Рис. 79. Андо Хиросигэ «Переправа через реку Оигава»
В заключение еще раз отметим удивительную целостность японского искусства как неотъемлемой части своеобразной культуры Японии. Японское искусство давало пример того, что уже назрело в европейском сознании, и прежде всего – целостный взгляд, преодоление психологии «части», ибо «эго» и есть «часть», возомнившая себя целым. Поистине все Пути ведут к Одному (рис. 78, 79).
Бабочки полет: японские трехстишия / Пер. с яп. В. Н. Марковой. М., 1999.
Мацуо Басё. Избранная проза. СПб., 2000.
Дьяконова Е. М. Природа в поэзии // Синто – путь японских богов. Т. 1. СПб., 2002.
Григорьева Т. П. Синтоистская основа японской культуры // Синто – путь японских богов. Т. 1. СПб., 2002.
Григорьева Т. П. Синтоистские корни театра Но // Синто – путь японских богов. Т. 1. СПб., 2002.
Соколов-Ремизов С. Н. Живопись и каллиграфия Китая и Японии. Между прошлым и будущим. М.: УРСС, 2004.
Стэнли-Бейкер Джоан. Искусство Японии. М., 2002.
Глава 7. Искусство каллиграфии в дальневосточной традиции
Сущность каллиграфии как искусства
Дальневосточная каллиграфия – не просто система письма, это один из ведущих видов искусства, обладающий своим, глубинным смыслом. Восприятие каллиграфии требует определенного уровня интеллектуальной и духовной культуры; в каллиграфическом языке важен не только смысл написанного и то, как написано. В каллиграфии соединяются глубинный, внутренний смысл и визуальная символика. Дело в том, что китайские и японские иероглифы, помимо информационной функции, выполняют множество других задач. Опытный каллиграф несколькими движениями кисти может вызвать эмоциональный образ передаваемого предмета, передать свое мимолетное ощущение и даже особый «аромат» времени, легким намеком создать ассоциативную связь, подключающую каллиграфический текст к целой цепи разновременных параллелей.
Китайская иероглифическая письменность, сформировавшаяся более трех тысячелетий назад, оказала огромное влияние на письменность соседних стран. Искусство каллиграфии было привезено в Японию вместе с китайской письменностью в V веке н. э. Развитию японской живописи и каллиграфии способствовали контакты с континентом, откуда в начале VII века было заимствовано искусство изготовления красок, бумаги и туши.
В Японии каллиграфия (сёдо) считается одним из видов изящных искусств. Благоговейное отношение к каллиграфии в Японии, по сути, является, как полагают, отражением ее статуса в Китае.
Значительный вклад в эволюцию каллиграфии эпохи Хэйан, в осознание ее как эстетической категории внес монах Кукай (774–835). Он и его современники – император Сага (786–842) и придворный Татибана-но Хаямари (ум. 842) – запомнились следующим поколениям как Сампицу («Три кисти»).

> **Исходные данные**:
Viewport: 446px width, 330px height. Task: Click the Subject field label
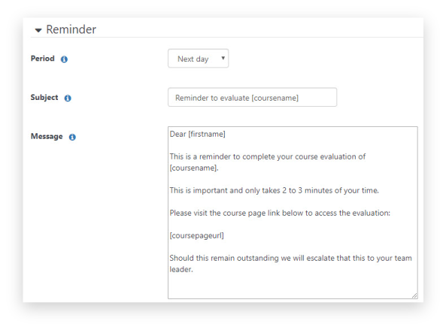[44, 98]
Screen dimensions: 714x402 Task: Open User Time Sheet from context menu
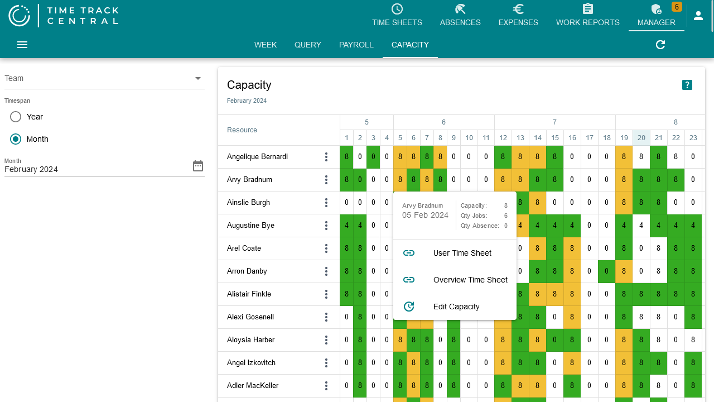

> **Набор заданий**:
[1] Когда, согласно фрагменту, искусство каллиграфии попало в Японию?
[2] Извлеките из фрагмента без изменений текст между «В заключение еще» и «М.: УРСС, 2004.» включительно.
Листинг представляет собой отдельный материал и к фрагменту не относится.

> **Ответы по заданиям**:
[1] В V веке н. э., вместе с китайской письменностью.

[2]
В заключение еще раз отметим удивительную целостность японского искусства как неотъемлемой части своеобразной культуры Японии. Японское искусство давало пример того, что уже назрело в европейском сознании, и прежде всего – целостный взгляд, преодоление психологии «части», ибо «эго» и есть «часть», возомнившая себя целым. Поистине все Пути ведут к Одному (рис. 78, 79).
Бабочки полет: японские трехстишия / Пер. с яп. В. Н. Марковой. М., 1999.
Мацуо Басё. Избранная проза. СПб., 2000.
Дьяконова Е. М. Природа в поэзии // Синто – путь японских богов. Т. 1. СПб., 2002.
Григорьева Т. П. Синтоистская основа японской культуры // Синто – путь японских богов. Т. 1. СПб., 2002.
Григорьева Т. П. Синтоистские корни театра Но // Синто – путь японских богов. Т. 1. СПб., 2002.
Соколов-Ремизов С. Н. Живопись и каллиграфия Китая и Японии. Между прошлым и будущим. М.: УРСС, 2004.